(YOUR TASK)
What is needed here is every entry, retyped exactly.

(TASK DATA)
= = = = =

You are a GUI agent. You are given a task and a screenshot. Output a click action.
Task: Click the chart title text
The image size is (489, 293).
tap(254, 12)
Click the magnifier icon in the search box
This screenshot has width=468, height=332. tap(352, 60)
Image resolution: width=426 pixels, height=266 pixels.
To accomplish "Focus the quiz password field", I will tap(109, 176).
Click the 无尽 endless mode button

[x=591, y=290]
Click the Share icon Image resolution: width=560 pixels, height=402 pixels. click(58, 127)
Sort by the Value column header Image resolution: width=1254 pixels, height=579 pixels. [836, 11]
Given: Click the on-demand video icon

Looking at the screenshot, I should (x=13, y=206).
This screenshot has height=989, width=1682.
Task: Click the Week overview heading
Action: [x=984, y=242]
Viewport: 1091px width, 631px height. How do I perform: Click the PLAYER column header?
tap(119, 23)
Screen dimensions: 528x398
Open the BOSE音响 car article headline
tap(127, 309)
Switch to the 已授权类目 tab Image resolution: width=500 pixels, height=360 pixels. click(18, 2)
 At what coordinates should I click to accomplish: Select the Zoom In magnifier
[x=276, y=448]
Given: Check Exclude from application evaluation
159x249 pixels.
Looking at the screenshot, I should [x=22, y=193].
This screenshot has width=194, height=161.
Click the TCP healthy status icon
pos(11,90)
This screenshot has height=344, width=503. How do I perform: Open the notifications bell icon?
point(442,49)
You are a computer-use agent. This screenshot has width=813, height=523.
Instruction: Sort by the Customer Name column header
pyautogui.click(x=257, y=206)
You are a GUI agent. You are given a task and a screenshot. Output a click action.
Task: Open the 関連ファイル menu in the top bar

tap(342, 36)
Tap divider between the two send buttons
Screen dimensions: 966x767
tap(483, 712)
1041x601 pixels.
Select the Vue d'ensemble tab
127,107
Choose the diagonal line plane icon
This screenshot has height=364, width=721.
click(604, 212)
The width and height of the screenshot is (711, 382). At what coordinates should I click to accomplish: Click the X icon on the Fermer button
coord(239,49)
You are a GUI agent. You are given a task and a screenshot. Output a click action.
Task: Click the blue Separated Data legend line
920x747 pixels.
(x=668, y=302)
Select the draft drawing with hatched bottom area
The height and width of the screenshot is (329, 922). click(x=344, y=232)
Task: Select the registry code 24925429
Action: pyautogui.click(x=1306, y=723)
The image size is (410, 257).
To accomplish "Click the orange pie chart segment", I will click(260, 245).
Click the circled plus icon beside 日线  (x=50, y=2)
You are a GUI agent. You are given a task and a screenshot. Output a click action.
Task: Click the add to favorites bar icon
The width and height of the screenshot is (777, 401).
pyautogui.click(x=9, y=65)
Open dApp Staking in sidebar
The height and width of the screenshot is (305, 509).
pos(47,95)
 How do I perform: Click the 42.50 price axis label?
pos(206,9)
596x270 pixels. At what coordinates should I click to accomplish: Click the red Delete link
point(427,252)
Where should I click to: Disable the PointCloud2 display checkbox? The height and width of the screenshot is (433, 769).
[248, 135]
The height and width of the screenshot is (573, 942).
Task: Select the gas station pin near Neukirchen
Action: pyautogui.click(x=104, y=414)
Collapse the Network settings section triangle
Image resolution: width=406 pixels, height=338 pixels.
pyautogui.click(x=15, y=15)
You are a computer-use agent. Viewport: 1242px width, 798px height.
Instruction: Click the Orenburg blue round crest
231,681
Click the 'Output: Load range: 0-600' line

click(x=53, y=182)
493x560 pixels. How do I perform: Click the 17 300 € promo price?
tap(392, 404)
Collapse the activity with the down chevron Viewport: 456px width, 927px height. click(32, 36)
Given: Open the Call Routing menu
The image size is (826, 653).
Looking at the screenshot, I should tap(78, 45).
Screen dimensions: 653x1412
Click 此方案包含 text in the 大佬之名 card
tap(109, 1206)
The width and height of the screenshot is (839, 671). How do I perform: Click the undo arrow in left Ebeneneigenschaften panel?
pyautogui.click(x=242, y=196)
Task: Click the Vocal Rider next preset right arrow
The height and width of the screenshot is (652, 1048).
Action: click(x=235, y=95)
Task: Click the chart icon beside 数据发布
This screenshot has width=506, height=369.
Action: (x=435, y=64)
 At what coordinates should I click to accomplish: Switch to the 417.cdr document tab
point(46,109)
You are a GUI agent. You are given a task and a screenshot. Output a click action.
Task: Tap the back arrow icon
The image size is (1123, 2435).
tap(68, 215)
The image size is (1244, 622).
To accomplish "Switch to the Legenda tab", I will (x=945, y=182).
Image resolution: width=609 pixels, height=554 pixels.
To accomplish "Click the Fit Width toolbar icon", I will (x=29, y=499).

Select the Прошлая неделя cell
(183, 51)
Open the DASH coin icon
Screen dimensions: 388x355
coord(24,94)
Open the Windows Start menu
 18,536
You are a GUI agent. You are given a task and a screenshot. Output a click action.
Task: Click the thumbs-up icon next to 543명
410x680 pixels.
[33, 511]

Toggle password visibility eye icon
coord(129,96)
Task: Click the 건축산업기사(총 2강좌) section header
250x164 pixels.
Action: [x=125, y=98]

= = = = =

(SOLUTION TO THE EXERCISE)
You are a GUI agent. You are given a task and a screenshot. Output a click action.
Task: Click the chart title text
The image size is (489, 293).
tap(254, 12)
Click the magnifier icon in the search box
This screenshot has width=468, height=332. tap(352, 60)
Image resolution: width=426 pixels, height=266 pixels.
To accomplish "Focus the quiz password field", I will tap(109, 176).
Click the 无尽 endless mode button

[x=591, y=290]
Click the Share icon Image resolution: width=560 pixels, height=402 pixels. click(58, 127)
Sort by the Value column header Image resolution: width=1254 pixels, height=579 pixels. [836, 11]
Given: Click the on-demand video icon

Looking at the screenshot, I should (x=13, y=206).
This screenshot has height=989, width=1682.
Task: Click the Week overview heading
Action: [x=984, y=242]
Viewport: 1091px width, 631px height. How do I perform: Click the PLAYER column header?
tap(119, 23)
Screen dimensions: 528x398
Open the BOSE音响 car article headline
tap(127, 309)
Switch to the 已授权类目 tab Image resolution: width=500 pixels, height=360 pixels. click(18, 2)
 At what coordinates should I click to accomplish: Select the Zoom In magnifier
[x=276, y=448]
Given: Check Exclude from application evaluation
159x249 pixels.
Looking at the screenshot, I should [x=22, y=193].
This screenshot has width=194, height=161.
Click the TCP healthy status icon
pos(11,90)
This screenshot has height=344, width=503. How do I perform: Open the notifications bell icon?
point(442,49)
You are a computer-use agent. This screenshot has width=813, height=523.
Instruction: Sort by the Customer Name column header
pyautogui.click(x=257, y=206)
You are a GUI agent. You are given a task and a screenshot. Output a click action.
Task: Open the 関連ファイル menu in the top bar

tap(342, 36)
Tap divider between the two send buttons
Screen dimensions: 966x767
tap(483, 712)
1041x601 pixels.
Select the Vue d'ensemble tab
127,107
Choose the diagonal line plane icon
This screenshot has height=364, width=721.
click(604, 212)
The width and height of the screenshot is (711, 382). At what coordinates should I click to accomplish: Click the X icon on the Fermer button
coord(239,49)
You are a GUI agent. You are given a task and a screenshot. Output a click action.
Task: Click the blue Separated Data legend line
920x747 pixels.
(x=668, y=302)
Select the draft drawing with hatched bottom area
The height and width of the screenshot is (329, 922). click(x=344, y=232)
Task: Select the registry code 24925429
Action: pyautogui.click(x=1306, y=723)
The image size is (410, 257).
To accomplish "Click the orange pie chart segment", I will click(260, 245).
Click the circled plus icon beside 日线  (x=50, y=2)
You are a GUI agent. You are given a task and a screenshot. Output a click action.
Task: Click the add to favorites bar icon
The width and height of the screenshot is (777, 401).
pyautogui.click(x=9, y=65)
Open dApp Staking in sidebar
The height and width of the screenshot is (305, 509).
pos(47,95)
 How do I perform: Click the 42.50 price axis label?
pos(206,9)
596x270 pixels. At what coordinates should I click to accomplish: Click the red Delete link
point(427,252)
Where should I click to: Disable the PointCloud2 display checkbox? The height and width of the screenshot is (433, 769).
[248, 135]
The height and width of the screenshot is (573, 942).
Task: Select the gas station pin near Neukirchen
Action: pyautogui.click(x=104, y=414)
Collapse the Network settings section triangle
Image resolution: width=406 pixels, height=338 pixels.
pyautogui.click(x=15, y=15)
You are a computer-use agent. Viewport: 1242px width, 798px height.
Instruction: Click the Orenburg blue round crest
231,681
Click the 'Output: Load range: 0-600' line

click(x=53, y=182)
493x560 pixels. How do I perform: Click the 17 300 € promo price?
tap(392, 404)
Collapse the activity with the down chevron Viewport: 456px width, 927px height. click(32, 36)
Given: Open the Call Routing menu
The image size is (826, 653).
Looking at the screenshot, I should tap(78, 45).
Screen dimensions: 653x1412
Click 此方案包含 text in the 大佬之名 card
tap(109, 1206)
The width and height of the screenshot is (839, 671). How do I perform: Click the undo arrow in left Ebeneneigenschaften panel?
pyautogui.click(x=242, y=196)
Task: Click the Vocal Rider next preset right arrow
The height and width of the screenshot is (652, 1048).
Action: click(x=235, y=95)
Task: Click the chart icon beside 数据发布
This screenshot has width=506, height=369.
Action: (x=435, y=64)
 At what coordinates should I click to accomplish: Switch to the 417.cdr document tab
point(46,109)
You are a GUI agent. You are given a task and a screenshot. Output a click action.
Task: Tap the back arrow icon
The image size is (1123, 2435).
tap(68, 215)
The image size is (1244, 622).
To accomplish "Switch to the Legenda tab", I will (x=945, y=182).
Image resolution: width=609 pixels, height=554 pixels.
To accomplish "Click the Fit Width toolbar icon", I will (x=29, y=499).

Select the Прошлая неделя cell
(183, 51)
Open the DASH coin icon
Screen dimensions: 388x355
coord(24,94)
Open the Windows Start menu
 18,536
You are a GUI agent. You are given a task and a screenshot. Output a click action.
Task: Click the thumbs-up icon next to 543명
410x680 pixels.
[33, 511]

Toggle password visibility eye icon
coord(129,96)
Task: Click the 건축산업기사(총 2강좌) section header
250x164 pixels.
Action: [x=125, y=98]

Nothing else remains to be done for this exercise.